-- start of SOURCE PASSAGE --

Performance that Scales:

🚀 20-50x speedup for large matrix operations on Apple Silicon
⚡ GPU acceleration via Metal Performance Shaders
🔄 Smart fallbacks to optimized CPU implementations
📊 Zero overhead when GPU acceleration isn't beneficial

Framework Agnostic:

🔌 Universal interface - works with any Go ML framework
🧩 Clean abstractions - no framework-specific dependencies
🛡️ Production ready - comprehensive error handling and resource management
📈 Scalable - from small models to large neural networks

🏗️ Architecture Overview

┌─────────────────┐    ┌──────────────────┐    ┌─────────────────┐
│   Go ML         │    │      rnxa        │    │   Hardware      │
│  Framework      │───▶│  ComputeEngine   │───▶│  Acceleration   │
│ (relux, etc.)   │    │   Interface      │    │ (Metal/CPU)     │
└─────────────────┘    └──────────────────┘    └─────────────────┘

Core Components

ComputeEngine Interface: Framework-agnostic tensor operations
Metal Backend: GPU acceleration via Apple's Metal Performance Shaders
CPU Backend: Optimized fallback with SIMD vectorization
Device Management: Automatic detection and selection of compute devices
Tensor Abstraction: Efficient n-dimensional array representation

⚡ Quick Start

Prerequisites

macOS with Apple Silicon (M1/M2/M3) or Intel Mac with Metal support
Go 1.25+
Xcode Command Line Tools (xcode-select version 2410+)

# Install Xcode Command Line Tools
xcode-select --install

# Verify installation
xcode-select --version
# Should output: xcode-select version 2410 or higher

Installation

go get github.com/xDarkicex/rnxa

Basic Usage

package main

import (
    "context"
    "fmt"
    "github.com/xDarkicex/rnxa"
)

func main() {
    // Create compute engine (auto-detects best device)
    engine, err := rnxa.NewEngine()
    if err != nil {
        panic(err)
    }
    defer engine.Close()

    fmt.Printf("Using device: %s (%s)\n", 
        engine.Device().Name, engine.Device().Platform)

-- end of SOURCE PASSAGE --

BRIEF A:
Locate each line in the entries that contains the word "icon", and copy those lines.
The two blocks of entries come from different sources.

-- start of RECORDS PROVIDED --

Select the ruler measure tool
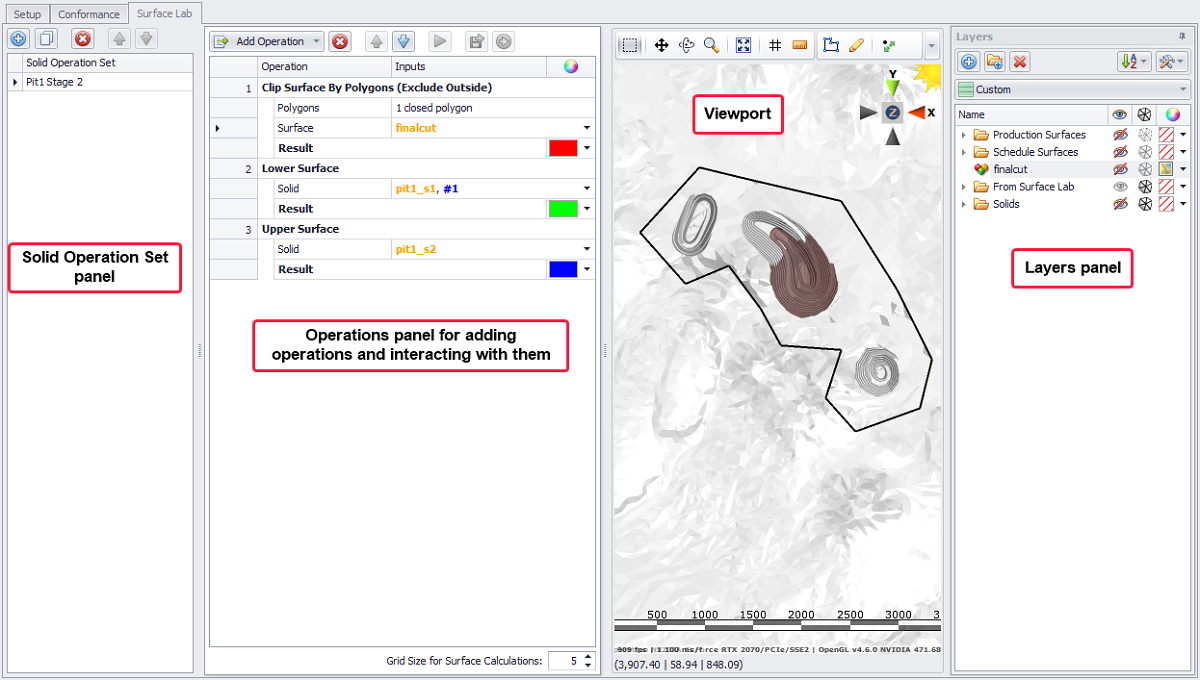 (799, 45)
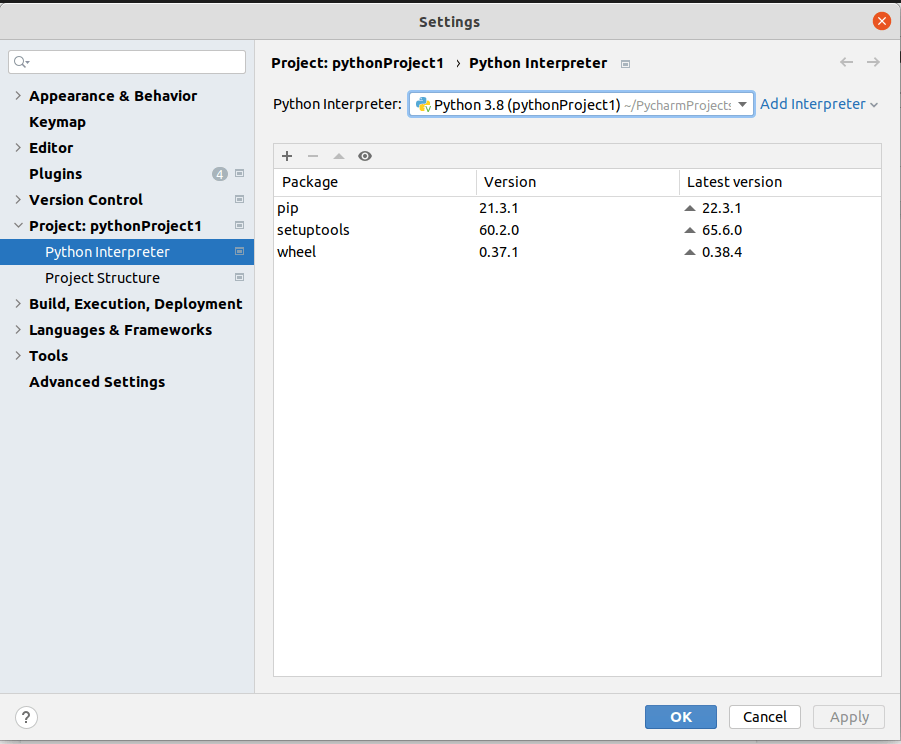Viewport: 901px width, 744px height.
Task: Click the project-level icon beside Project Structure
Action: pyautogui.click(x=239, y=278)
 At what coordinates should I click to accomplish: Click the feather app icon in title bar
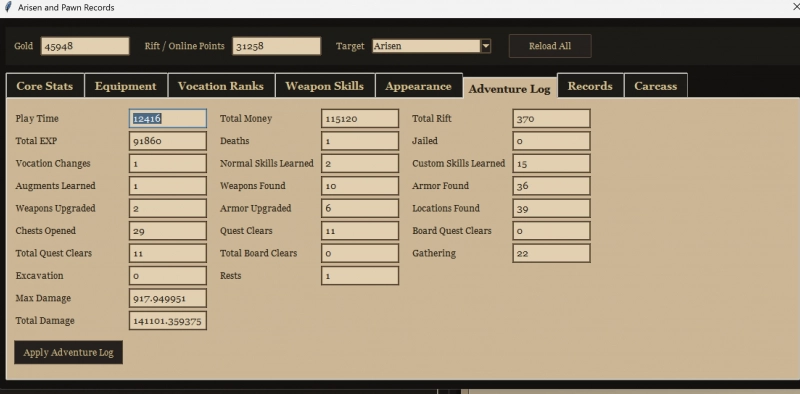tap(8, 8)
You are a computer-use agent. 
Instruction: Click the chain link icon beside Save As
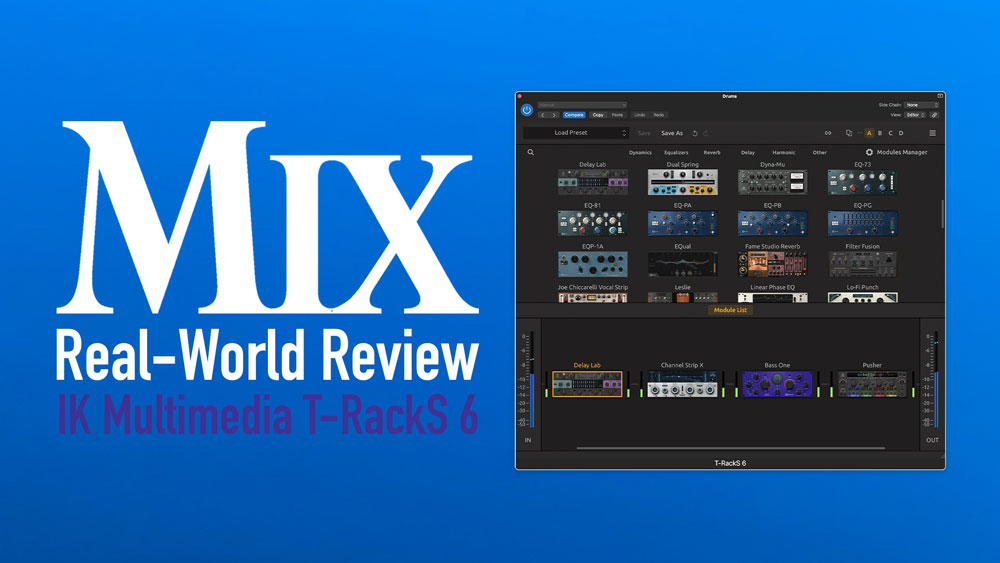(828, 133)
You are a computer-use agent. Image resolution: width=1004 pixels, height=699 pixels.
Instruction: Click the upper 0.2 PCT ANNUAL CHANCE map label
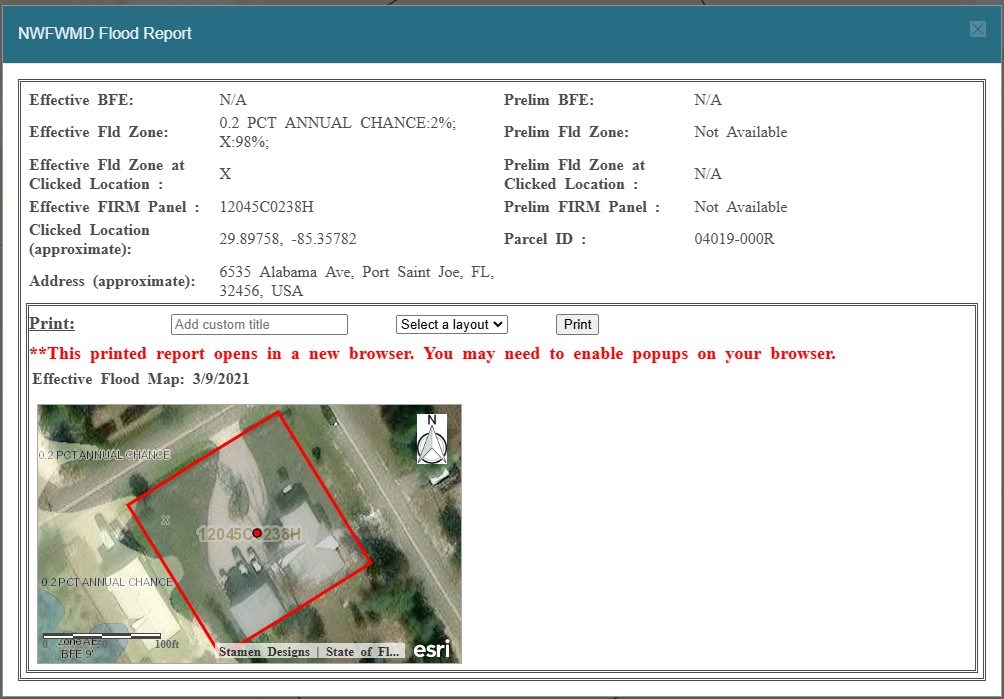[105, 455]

-- end of RECORDS PROVIDED --
-- start of RECORDS PROVIDED --

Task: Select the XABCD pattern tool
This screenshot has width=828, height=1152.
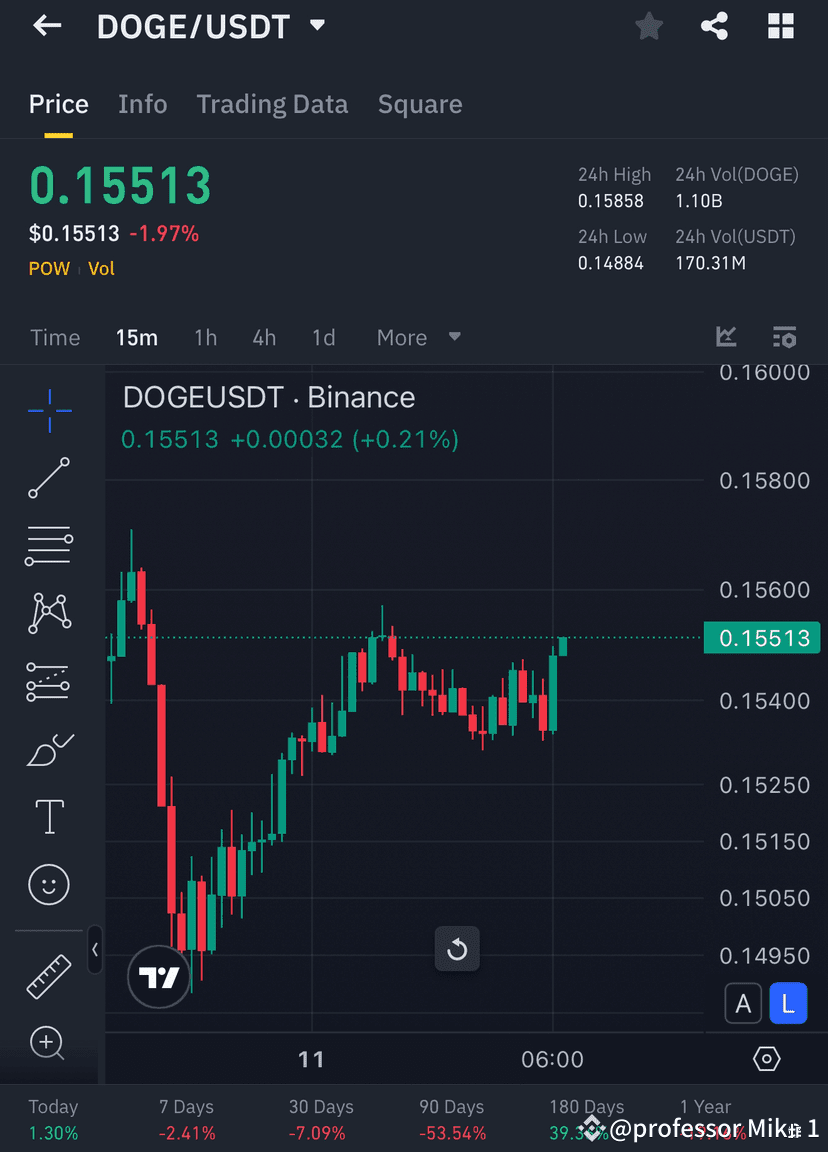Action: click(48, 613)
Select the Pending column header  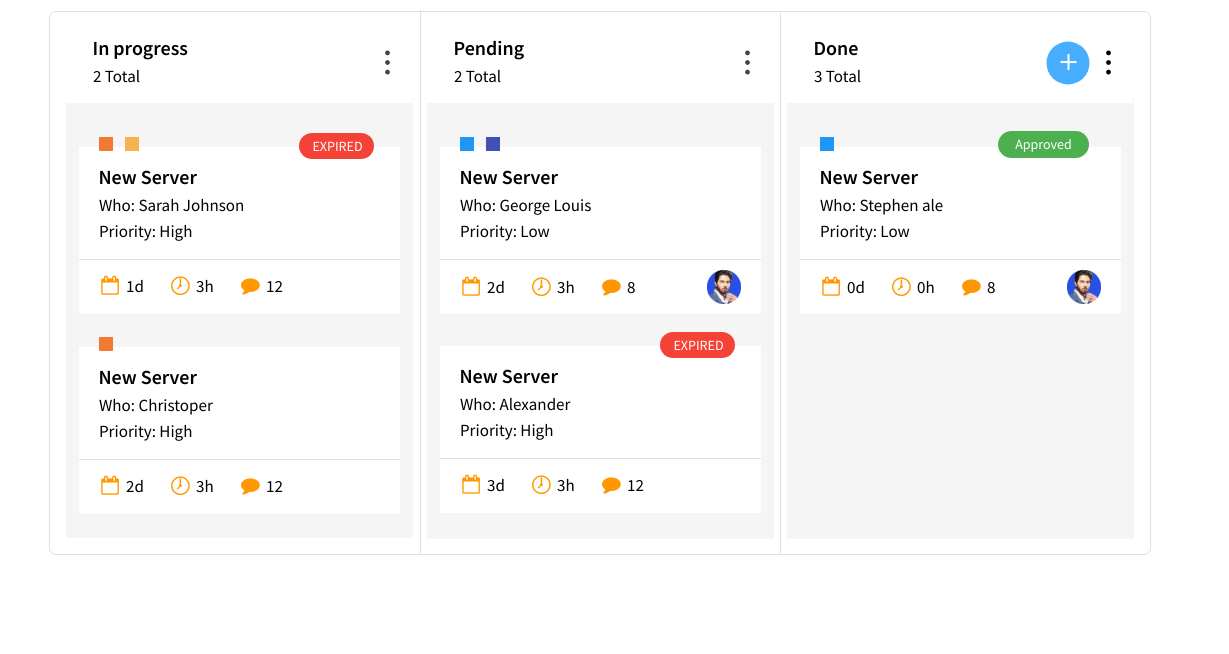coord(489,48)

-- end of RECORDS PROVIDED --

BRIEF B:
Reproduce the rnxa overview from "go get github.com/xDarkicex/rnxa" up to and including "(auto-detects best device)".

WRITTEN RESPONSE A:
Task: Click the project-level icon beside Project Structure
 At what coordinates should I click to accomplish: Click the feather app icon in title bar
Instruction: Click the chain link icon beside Save As

WRITTEN RESPONSE B:
go get github.com/xDarkicex/rnxa

Basic Usage

package main

import (
    "context"
    "fmt"
    "github.com/xDarkicex/rnxa"
)

func main() {
    // Create compute engine (auto-detects best device)